その中で、青いマントに身を包んだひとりの女性が、闇に目を凝らしていた。
——エリーズ・ダルクレーヌ王妃。
宝飾も、護衛も帯びず、ただ侍女セリスだけを連れていた。
—陛下、まだ戻れます…… —セリスが小さく囁いた。
—戻ることは……死に続けることと同じ。
——今夜だけは、私は「私」として生きるの。
黒い空を見上げながら、エリーズはそう答えた。
やがて、遠くにひとつの影が焚き火のそばで待っていた。
風がそのマントを揺らす。
それは——ハルト・アイザワだった。
馬車が止まった。
エリーズが降り立つと、ハルトはわずかに頭を下げた。
—まさか、ご自身で来られるとは。
—私自身も、そう思っていなかったわ。
でも……世界が燃えているとき、手紙ではもう足りないの。
火がパチパチと音を立てる。
誰も剣を持たず、護衛もいない。
武器は、言葉だけだった。
—なぜこんなことを?
異国へ逃げて、穏やかに暮らすこともできただろう。
—逃げれば、私の子どもたちは「臆病」が美徳だと学んでしまう。
——あなたは? なぜまだ戦い続けるの?
ハルトは静かに彼女を見つめた。
—止まれば……私を信じた者たちは、再び「恐怖」の中に生きることになる。
沈黙が降りた。
焚き火の炎が、ふたりの瞳に同じ疲れを映していた。
——望んだわけではない世界を、背負い続けてきた者の眼差し。
エリーズはマントの中から小さなメダリオンを取り出し、火の間にそっと置いた。
中には青く輝く魔法石がひとつ。
—この結晶には、北方の秘密の道と王家の財宝の鍵が記されている。
—……王国を渡す気か? —とハルトが問う。
—いいえ。

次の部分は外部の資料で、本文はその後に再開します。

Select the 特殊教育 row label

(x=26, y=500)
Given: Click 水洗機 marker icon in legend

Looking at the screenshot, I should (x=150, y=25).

渡すのは「真実」よ。
黄金と信仰と血は、長きにわたり絡み合ってきた。
あなたの敵は、私の夫ではない。
——彼を支えてきた「偽り」こそが、あなたの敵。
ハルトはメダリオンを握りしめた。
—君は、何のためにこれを?
—私の民が……たとえ私が見届けられなくとも、「明日」を持てるように。
風に揺られて火が揺れる。
そして、ハルトが口を開いた。
—もし私が倒れれば、君の王が再び権力を握る。
私が勝てば……新たな暴君として恐れられる。
——その時、君は誰に仕える?
エリーズは真っ直ぐ彼を見た。恐れのない眼差しで。
—声なき者たちの「記憶」に仕えるわ。
王にも、あなたにもではない。
——ただ、「真実」に。
ハルトは一瞬、敬意と哀しみが入り混じったような笑みを浮かべた。
—それなら……君は百の軍より危険だ。
—違うわ、ハルト。
私はもう……「男たちの支配」を恐れぬ女でしかない。
炎はゆっくりと消えていった。
そして残ったのは、
静かに世界を照らし始める——夜明けの光だった。
去る前に、エリーズはもう一度口を開いた。
—人々は私を裏切り者と呼ぶでしょう。それでいい。
世界を動かすのは、いつだって「裏切り者」なのだから。
ハルトは彼女が馬車に乗り込むのを見つめていた。
—君の言葉、忘れない。
—私も。 —そう応じた彼女は、かすかに微笑んで言った。
——太陽には、輝くために「影」が必要なのよ。
馬車は霧の中へと消えていった。
ハルトが手を見下ろすと、メダリオンはまだ温もりを帯びていた。
その中の石には、眠るような光が——まるで約束のように——静かに輝いていた。
「真実は、恐怖より速く届く。」
――つづく。
面白かったら☆評価とブックマークをお願いします!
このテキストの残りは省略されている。